I don’t know where to start since this is information theory 101.
Not what I meant. Take matlab or python or whatever, generate a 2D ‘pixel’ grid and fill it with your favourite noise type. Then do a FFT, look at the spectrum of spatial frequencies. Does that plot contain just high frequencies? Remember: a fourier transform is ‘just’ switching the basis of how you represent your measurements. So if you want to, yes you certainly are in fourier space. That’s exactly why I chimed in, as I saw a…let’s say bold statement…regarding spatial frequencies (you changed the basis set in order to make that statement anyway) of noise.
Well. Noise is a random distortion of whatever you want to measure, however you sample it. Spatial frequencies may not be normalized to the unit of seconds but to whatever image dimension you want…picture height, block-size…but the same priciples apply. Take a photo of a flat surface at low light and do a FFT of the resulting image, you’ll see that the noise spectrum contains all frequencies at various intensity levels.
No. Take for example DCT-denoising or Wavelet denoising. They do coefficient shrinkage either in discrete cosine frequency domain, or in wavelet domain (which is a more complex change of basis set than a fourier transform, it’s multiscale by nature o the transform). nlmeans has problems with low frequency noise and that’s one of the reasons why multi-scale denoising schemes are investigated. Multiscale in order to attack not just high frequencies for algorithms that out of the box just chuck away high frequency detail.

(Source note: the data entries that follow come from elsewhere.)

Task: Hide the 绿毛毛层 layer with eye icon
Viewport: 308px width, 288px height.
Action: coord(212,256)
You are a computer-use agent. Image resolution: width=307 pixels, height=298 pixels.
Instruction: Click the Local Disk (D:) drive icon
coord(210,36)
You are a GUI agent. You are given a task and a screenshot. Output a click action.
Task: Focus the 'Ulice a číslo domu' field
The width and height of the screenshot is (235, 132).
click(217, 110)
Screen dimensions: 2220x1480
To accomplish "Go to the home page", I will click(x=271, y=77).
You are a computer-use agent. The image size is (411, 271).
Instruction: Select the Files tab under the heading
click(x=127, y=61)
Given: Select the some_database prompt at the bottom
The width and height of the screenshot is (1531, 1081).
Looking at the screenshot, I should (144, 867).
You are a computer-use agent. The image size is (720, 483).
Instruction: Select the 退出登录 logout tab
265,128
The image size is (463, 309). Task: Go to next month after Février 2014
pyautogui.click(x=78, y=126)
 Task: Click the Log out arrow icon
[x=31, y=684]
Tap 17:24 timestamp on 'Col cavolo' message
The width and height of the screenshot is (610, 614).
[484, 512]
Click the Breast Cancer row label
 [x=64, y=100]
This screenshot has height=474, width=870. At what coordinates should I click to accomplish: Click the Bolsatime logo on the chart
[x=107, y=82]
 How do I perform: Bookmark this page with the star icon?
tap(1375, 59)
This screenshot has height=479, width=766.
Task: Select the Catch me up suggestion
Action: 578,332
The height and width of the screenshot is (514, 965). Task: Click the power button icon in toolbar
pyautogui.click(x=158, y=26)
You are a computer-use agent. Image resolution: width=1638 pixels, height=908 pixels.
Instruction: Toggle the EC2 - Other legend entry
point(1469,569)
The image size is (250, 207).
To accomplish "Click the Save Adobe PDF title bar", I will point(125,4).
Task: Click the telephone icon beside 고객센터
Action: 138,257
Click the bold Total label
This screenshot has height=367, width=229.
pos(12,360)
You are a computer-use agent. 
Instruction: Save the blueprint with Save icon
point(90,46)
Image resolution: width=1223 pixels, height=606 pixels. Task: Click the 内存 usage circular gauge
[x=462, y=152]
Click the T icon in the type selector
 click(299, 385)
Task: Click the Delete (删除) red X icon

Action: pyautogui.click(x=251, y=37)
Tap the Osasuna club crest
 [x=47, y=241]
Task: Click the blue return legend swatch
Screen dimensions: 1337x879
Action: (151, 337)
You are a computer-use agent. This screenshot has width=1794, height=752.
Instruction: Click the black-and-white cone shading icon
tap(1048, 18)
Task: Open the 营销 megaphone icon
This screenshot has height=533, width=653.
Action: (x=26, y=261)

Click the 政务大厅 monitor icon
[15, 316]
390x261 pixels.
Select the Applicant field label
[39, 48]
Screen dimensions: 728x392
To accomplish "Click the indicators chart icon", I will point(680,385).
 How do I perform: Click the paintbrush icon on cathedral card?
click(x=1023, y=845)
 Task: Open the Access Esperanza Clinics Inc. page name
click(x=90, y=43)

The detail mask dicussed in here, is one of many tools in denoising to restrict effects to ‘flat’ areas. In terms of frequency, those are low-frequency. Leaving edges alone is very important because the fourier transform of an edge is…? You guessed right, broadband in spatial frequency terms. You have broadband noise, and broadband features and you need algorithms to distinguish random noise from real structure.
Of course the detail mask is good for many other things as well like we see in this thread (feature selective sharpening and local contrast adjustments).